US20030074605A1

US20030074605A1 - Computer system and method for program execution monitoring in computer system

Info

Publication number: US20030074605A1
Application number: US10/199,523
Authority: US
Inventors: Yoshiaki Morimoto; Motoaki Satoyama; Shigeru Santo; Masaki Nakano; Kouji Doi
Original assignee: Hitachi Ltd
Current assignee: Hitachi Ltd
Priority date: 2001-10-11
Filing date: 2002-07-19
Publication date: 2003-04-17
Also published as: JP2003122599A

Abstract

In the invention, an exception that occurs in execution of a program is detected, and the normal operation exception occurrence pattern and/or the exception occurrence distribution are prepared from detected exceptions. Furthermore, by comparing the exception occurrence pattern and/or the exception occurrence distribution with the exception that is detected in operation of a computer, the abnormal operation is detected in early stage.

Description

BACKGROUND OF THE INVENTION

This invention relates to a method for monitoring execution of a program that is executed on a computer.

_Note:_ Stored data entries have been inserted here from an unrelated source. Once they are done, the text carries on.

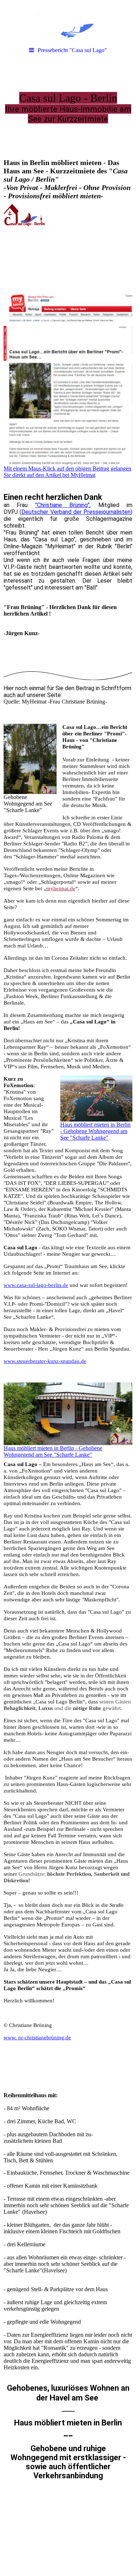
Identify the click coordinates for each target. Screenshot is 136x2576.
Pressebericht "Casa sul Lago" (72, 50)
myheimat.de (60, 888)
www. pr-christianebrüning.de (37, 2037)
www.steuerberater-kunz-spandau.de (45, 1361)
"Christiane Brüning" (62, 505)
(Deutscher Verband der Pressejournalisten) (76, 511)
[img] (68, 21)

A tool called as de-bugger has been used for debugging work in which errors are detected and removed after preparation of a computer program heretofore. A debugger is capable of tracing the execution of a program and detecting error points based on the state that remains when the abnormality ends. It is required that a computer system built on the premise of the debugger that the program execution speed slows down when a debugger is used according to the inherent function of the debugger and a program to be debugged is not optimized is used.

Therefore, it is difficult to apply a debugger to monitor the program execution during “operation” of a program for providing the service. To avoid the above-mentioned problem, Japanese Published Laid-Open No. Hei 5-241886 that collects the data required for debugging in a database when an error occurs and presents it to a programmer after program finishes to support debugging is disclosed for the operation to be used separately from a debugger.

Furthermore, a method in which the system condition is seized by monitoring the program execution system itself and by monitoring the resource consumption such as memory and thread is proposed.

However, the information for debugging is obtained but the stability during operation cannot be improved directly only by obtaining debugging information when an error occurs. In the case of the method for monitoring the resource consumption of a computer, it is possible to detect some change that is likely premonition of abnormality. However, it is not discriminated whether the change is a normal change or a change due to abnormality of a program. Accordingly, it has been difficult to monitor automatically.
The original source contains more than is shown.